IOF: o regime constitucional e a recente decisão do STF
Por Sergio André Rocha
12/08/2025 12:00 am
Recentemente, um imposto que usualmente não é dos mais populares ganhou espaço em todos os veículos de mídia. Naturalmente, estamos nos referindo ao Imposto sobre Operações Financeiras (IOF).
Acompanhando as muitas manifestações sobre o regime constitucional do IOF identificamos mitos e equívocos que ganharam grande repercussão, o que nos motivou a escrever este pequeno texto.
Considerando que a matéria chegou ao STF (Supremo Tribunal Federal) por meio da Ação Declaratória de Constitucionalidade nº 96 (ADC 96) e das Ações Diretas de Inconstitucionalidade nº 7.827 e 7.839 (ADIs 7.827 e 7.839), nas quais foi proferida decisão liminar conjunta pelo Ministro Alexandre de Moraes, apontaremos os pontos de aproximação e distanciamento entre nossa posição e a que foi acolhida naquela decisão.
Neste texto vamos focar nossa atenção apenas na alteração de alíquotas, não abordando outros temas que foram também tratados na decisão, como a incidência do IOF sobre operações de entidades abertas de previdência complementar e o caso do chamado “risco sacado”.
Imposto regulatório?
Um dos mitos repetidos reiteradamente sobre o IOF é que ele seria uma espécie da “imposto regulatório”, que somente poderia ser utilizado para finalidades extrafiscais.
A leitura da Constituição revela que não existe, no texto constitucional, qualquer menção a um “imposto regulatório”. Até mesmo as Contribuições de Intervenção no Domínio Econômico têm finalidade arrecadatória.
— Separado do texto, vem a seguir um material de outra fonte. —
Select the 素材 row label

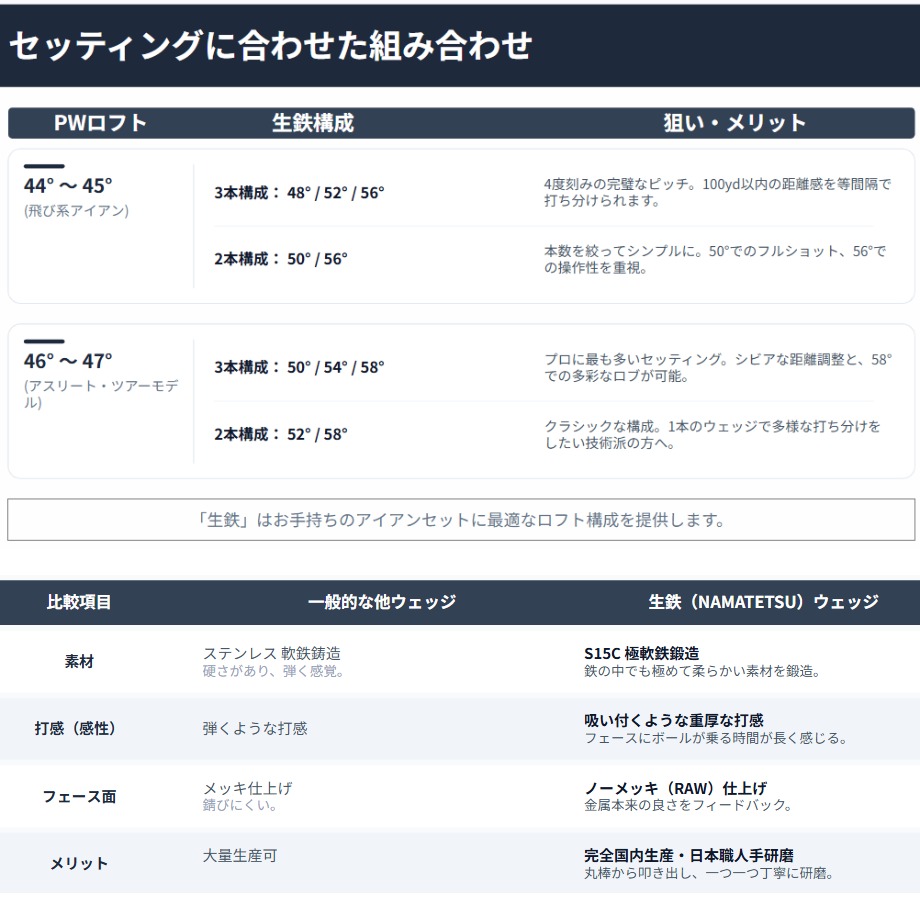(x=79, y=662)
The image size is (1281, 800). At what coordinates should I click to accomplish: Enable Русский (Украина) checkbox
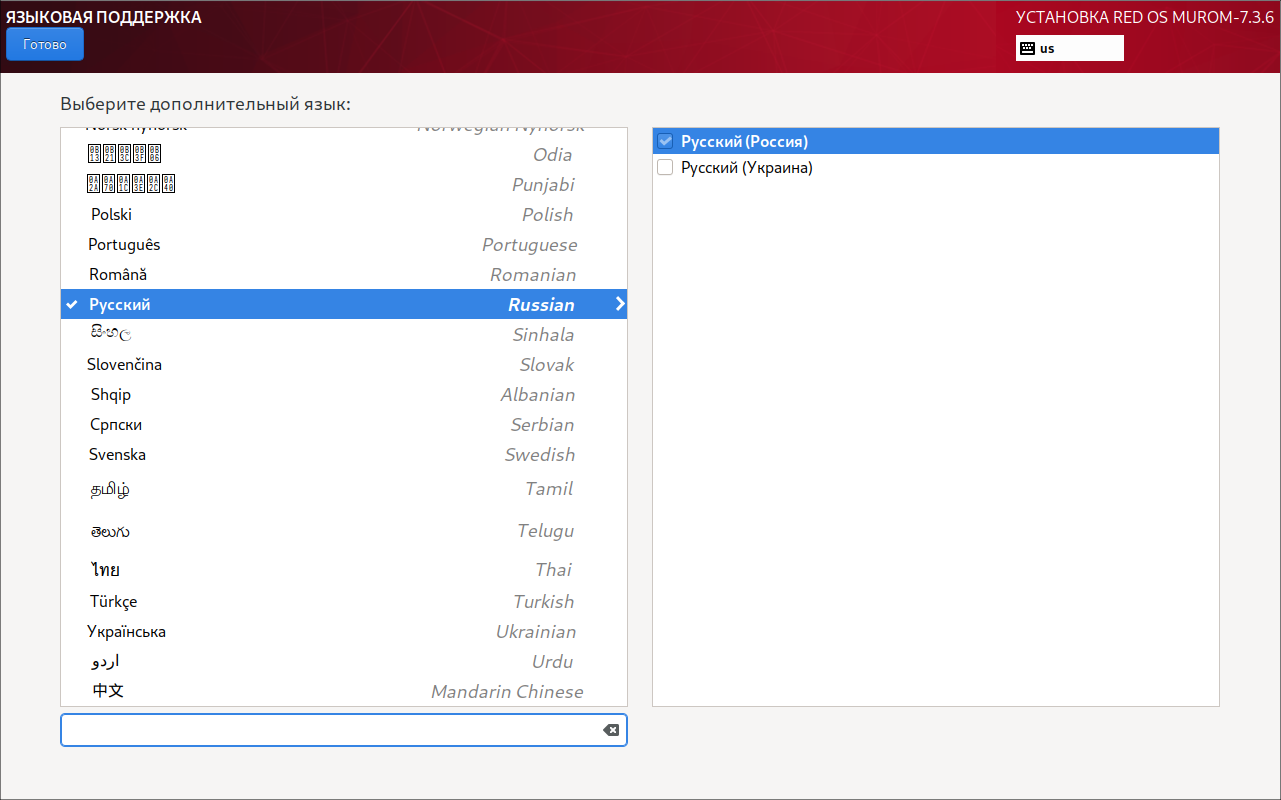pos(666,168)
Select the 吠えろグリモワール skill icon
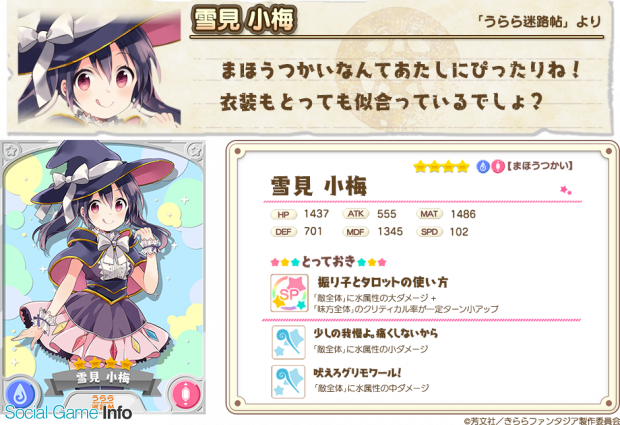620x425 pixels. click(x=288, y=381)
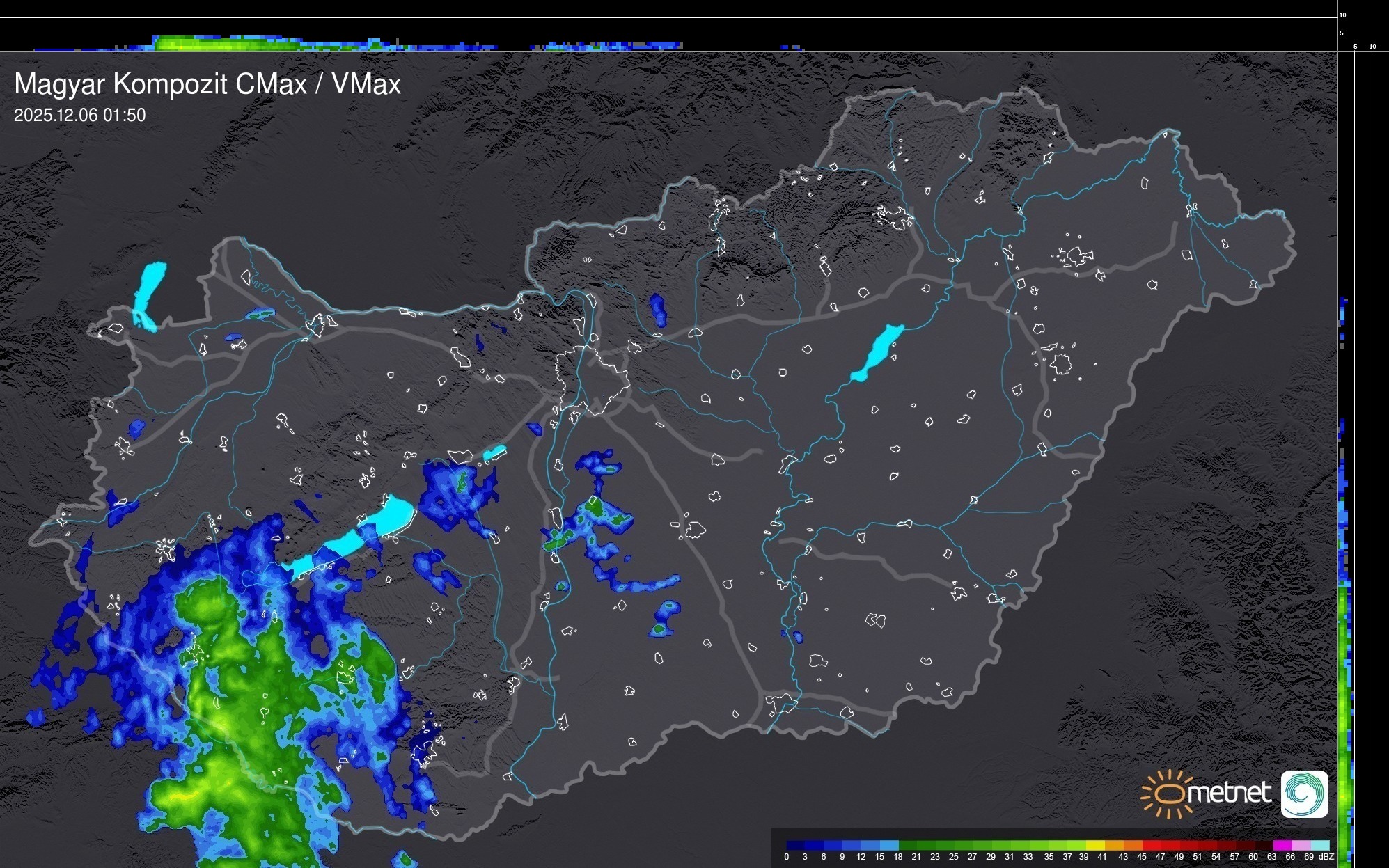Viewport: 1389px width, 868px height.
Task: Click the dBZ unit label
Action: [1326, 857]
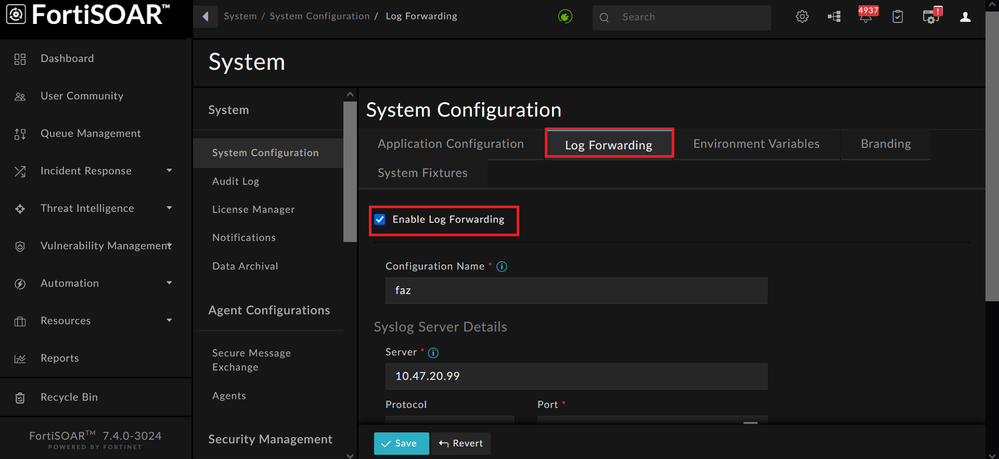
Task: Open the Dashboard icon in sidebar
Action: 20,59
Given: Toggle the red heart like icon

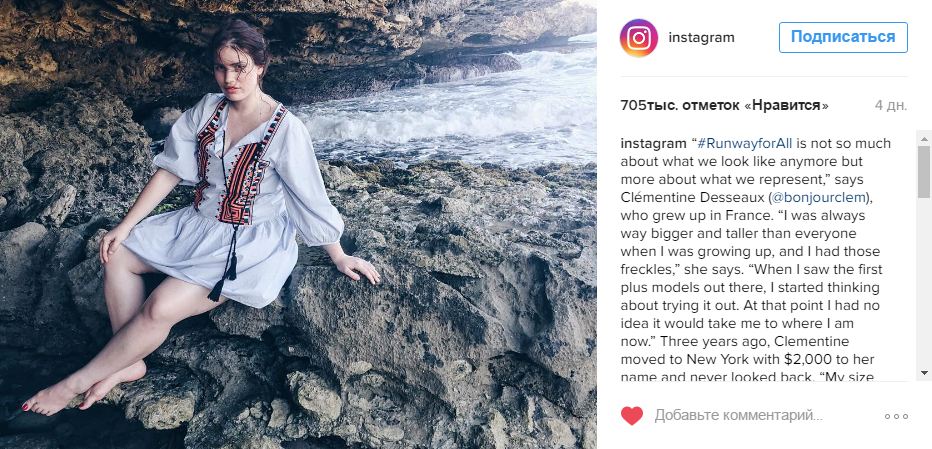Looking at the screenshot, I should 632,416.

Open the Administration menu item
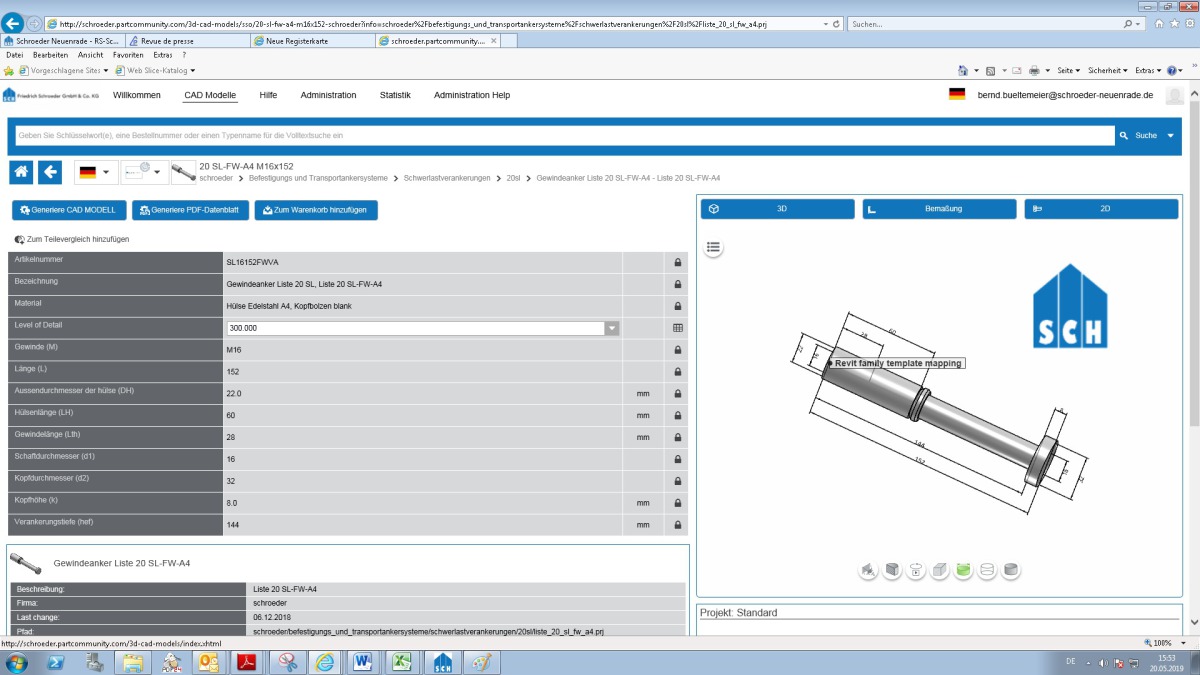pos(328,95)
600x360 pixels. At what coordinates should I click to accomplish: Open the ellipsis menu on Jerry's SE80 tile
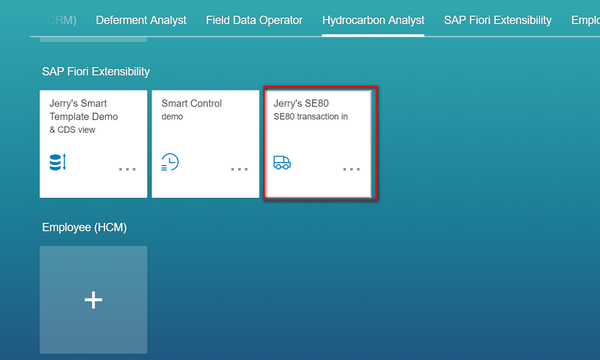[351, 169]
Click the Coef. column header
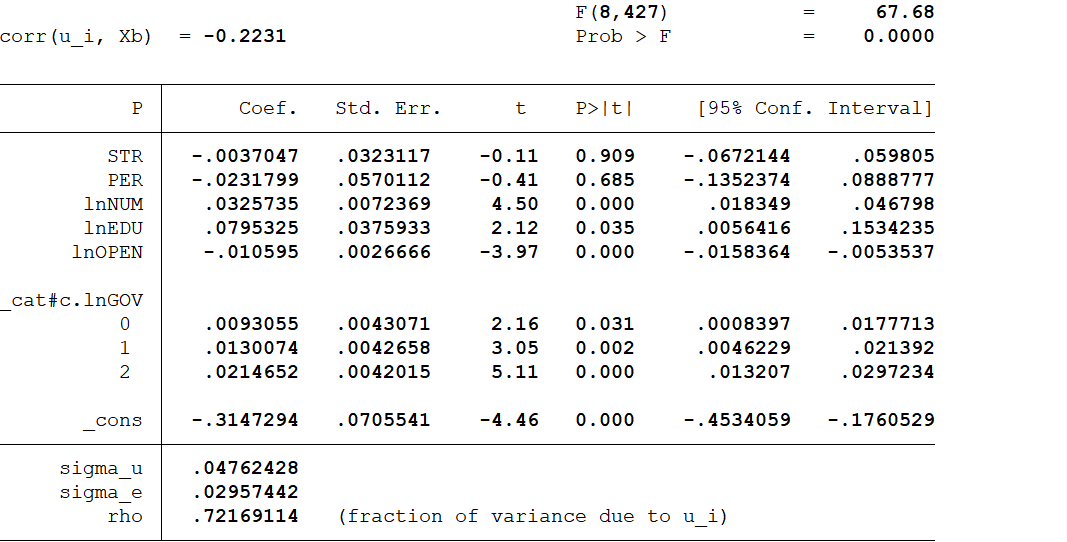Viewport: 1067px width, 542px height. coord(268,108)
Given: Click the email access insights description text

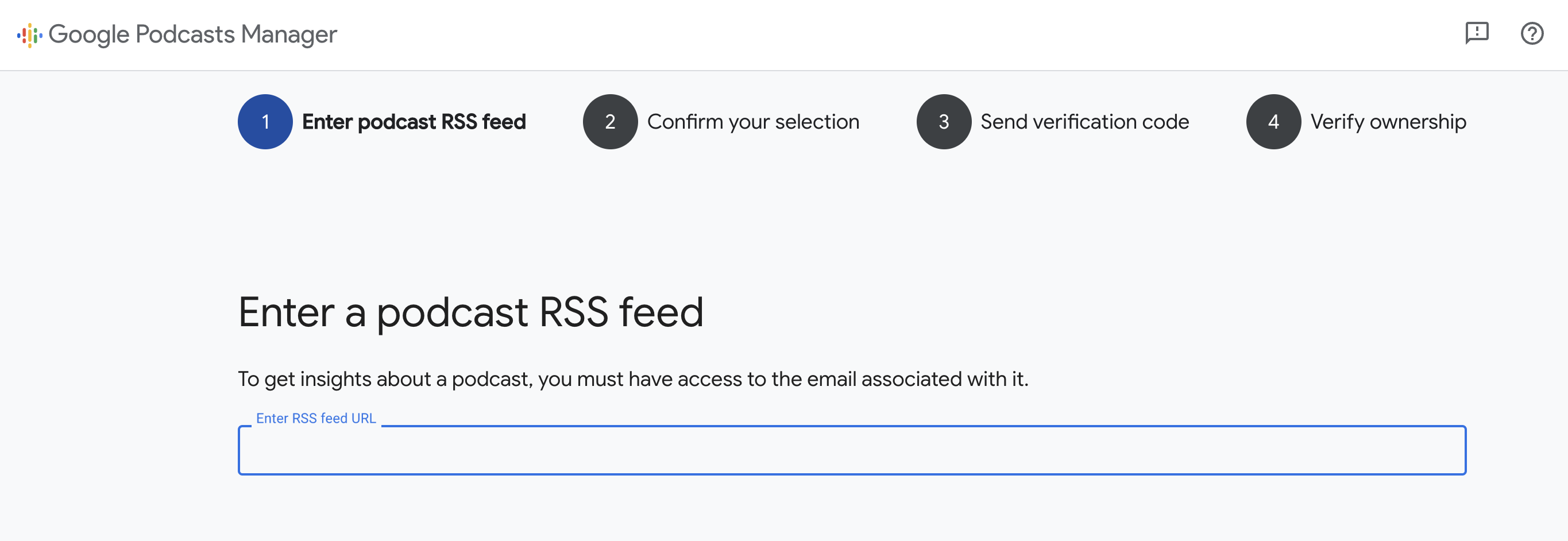Looking at the screenshot, I should (x=632, y=379).
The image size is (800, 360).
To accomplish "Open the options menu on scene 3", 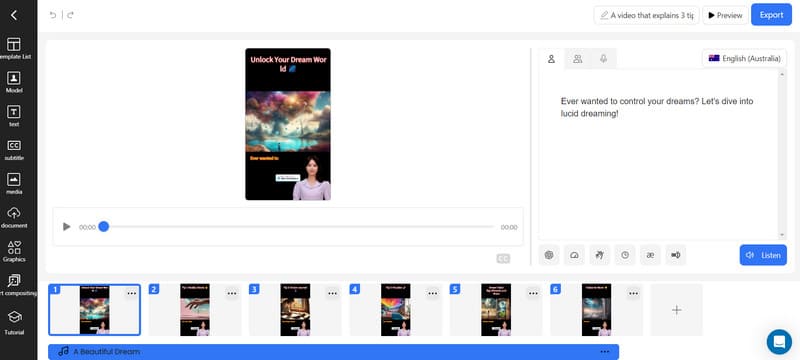I will (x=332, y=293).
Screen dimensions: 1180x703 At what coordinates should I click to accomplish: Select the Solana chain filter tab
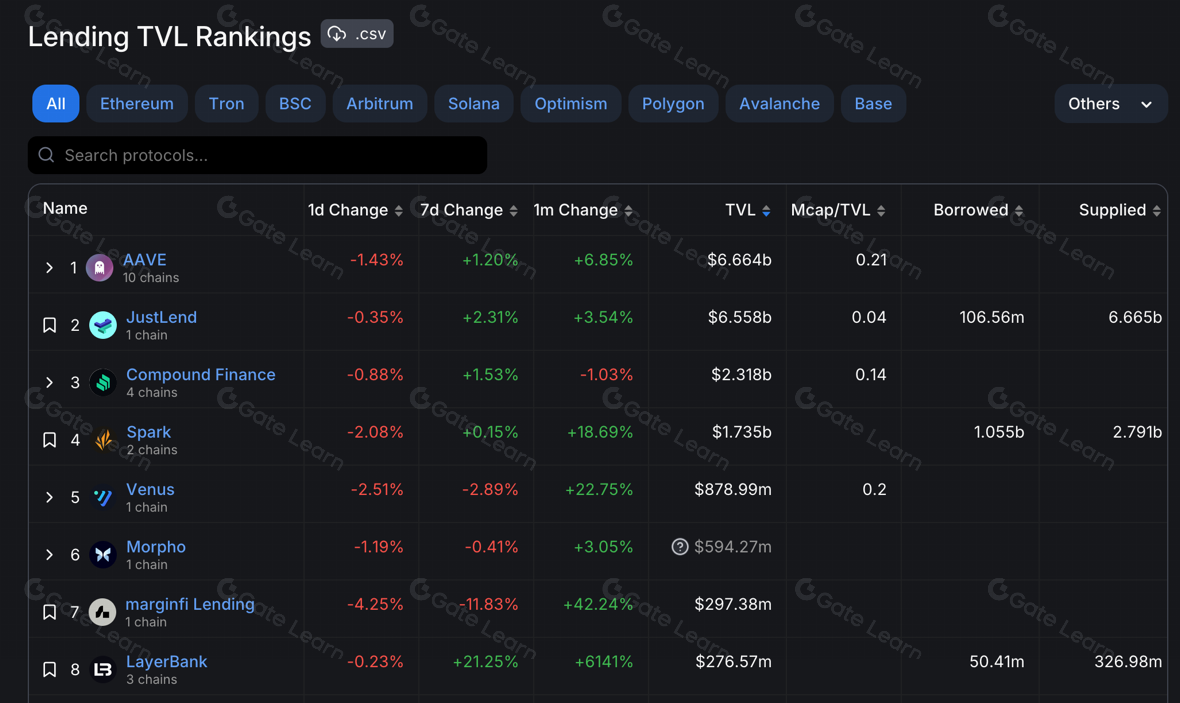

A revisão dos impostos previstos nos artigos 153, 155, 156 e 156-A da Constituição esclarece que não há referência a um imposto que não possa arrecadar. Como tenho insistido, imposto que não arrecada é uma contradição de termos. [1]
Nessa linha de ideias, todos os impostos previstos na Constituição Federal podem ser utilizados para arrecadar, sem exceção. Da mesma maneira, todos os impostos previstos na Constituição podem ser manejados para fins extrafiscais, ou seja, para que se realize alguma indução, positiva ou negativa, na sociedade. [2]
Dessa forma, segundo vemos é simplesmente equivocado fazer-se referência a “impostos regulatórios”, caso se pretenda, com esta classificação, denotar a existência de um conjunto de impostos que só poderia ser utilizado com finalidades extrafiscais. Portanto, rejeitamos a possibilidade jurídica de um conceito forte de “imposto regulatório”.
Spacca
Por outro lado, se não existem impostos cuja finalidade exclusiva seja extrafiscal, é verdade que há impostos em relação aos quais a extrafiscalidade é típica e não excepcional. Este é o caso do Imposto de Importação, do Imposto de Exportação, do IPI e do IOF. Embora não seja a posição que vimos sustentando (ver aqui e aqui), a maioria dos autores e autoras parece incluir o Imposto Seletivo neste conjunto.
Assim sendo, entendemos ser possível a utilização da expressão “impostos regulatórios” para referência aos aludidos impostos caso ela denote um conceito fraco, no sentido de que há impostos em relação aos quais a extrafiscalidade lhes é típica e não excepcional.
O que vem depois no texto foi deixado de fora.